- O governo dos Estados Unidos criou um fundo de 1,776 bilhão de dólares para compensar alegações de “instrumentalização política” pelo governo, com cláusula que impede auditorias sobre os impostos de Donald Trump e de familiares.
- Democratas classificaram o Fundo Anti-Instrumentalização como “caixa paralelo” para beneficiar aliados de Trump; o acordo também envolve imunidade tributária, alvo de críticas de fiscais e até de alguns republicanos.
- Dois policiais que defenderam o Congresso em 6 de janeiro entraram com ação judicial, argumentando que o fundo recompensaria manifestantes que atacaram o Capitólio.
- O Departamento de Justiça anunciou o fundo após Trump retirar, voluntariamente, uma ação de 10 bilhões de dólares contra o IRS; o advogado Todd Blanche: não há foro para contestar o acordo.
- Especialistas apontam dificuldades legais para contests do fundo, incluindo a necessidade de standing e possíveis violações à Cláusula de Apropriações, com dúvidas sobre como avanços podem alterar a imunidade tributária.
O fundo de US$ 1,776 bilhão criado para vítimas alegadas de instrumentalização política pela Receita Federal dos EUA (IRS) gerou indignação entre democratas e advogados, mas enfrenta barreiras para contestação. O acordo prevê imunidade tributária a Trump e familiares, além de recursos para um fundo financiado pelo Judgment Fund.
O acordo surgiu após Trump retirar ações contra o IRS, o que complicou a possibilidade de contestação judicial.

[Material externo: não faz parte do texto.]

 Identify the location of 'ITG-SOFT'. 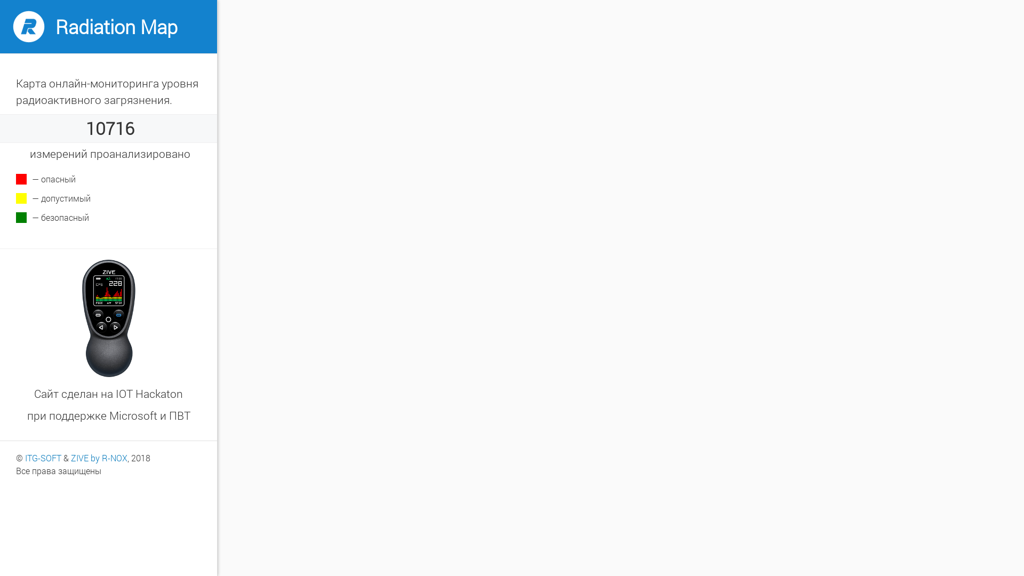
(43, 457).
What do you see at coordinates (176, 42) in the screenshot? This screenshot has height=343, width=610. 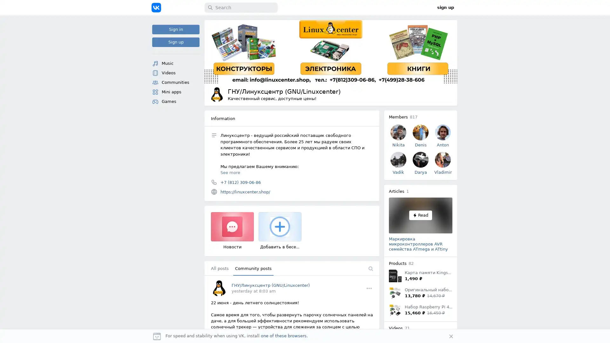 I see `Sign up` at bounding box center [176, 42].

O Departamento de Justiça anunciou o fundo pouco depois de o ex-presidente deixar de perseguir acusações ligadas a vazamentos de impostos e a investigações federais.
Dois agentes que atuaram no 6 de janeiro apresentaram ação, alegando que o fundo favorece manifestantes que atacaram o Congresso e os coloca em risco. Especialistas jurídicos dizem que ainda é incerto se o grupo pode bloquear pagamentos ou reverter a proteção de auditorias.
Contexto legal
O fundo será aplicado por meio de aliados de Trump para compensar supostas vítimas de instrumentalização política. A controvérsia envolve a possibilidade de violar a Cláusula de Apropriações da Constituição, que exige autorização do Congresso para gastos públicos.
Advogados do caso citam precedentes, mas destacam que a avaliação judicial da legalidade pode depender de futuras decisões. Alguns entendem que o Congresso, mesmo com maioria republicana, pode enfrentar dúvidas processuais para contestar o acordo.
Reações e obstáculos
Democratas classificaram o fundo como caixa paralela para favorecer aliados políticos. Grupos de fiscalização consideram a imunidade tributária ilegal. Entre republicanos, há reservas: o líder da maioria no Senado, John Thune, disse não ser fã do plano.
Especialistas apontam dificuldade para demonstrarem standing, ou legitimidade processual, para contestar o acordo. A possibilidade de futuras ações pode surgir se alguém provar prejuízo concreto, como efeitos diretos do pagamento.
Implicações futuras
Caso alguém demonstre dano suficiente, o tema pode abrir novas vias legais para contestar o uso de fundos. Juristas destacam que ainda é incerto se o acordo resistirá a desafios em tribunais ou se haverá revisão judicial futura.
O caso envolve ainda discussões sobre transparência e controles sobre pagamentos governamentais a partir de fundos criados pelo Judgement Fund. A situação permanece em aberto, com vigilância de entidades legais e congressistas.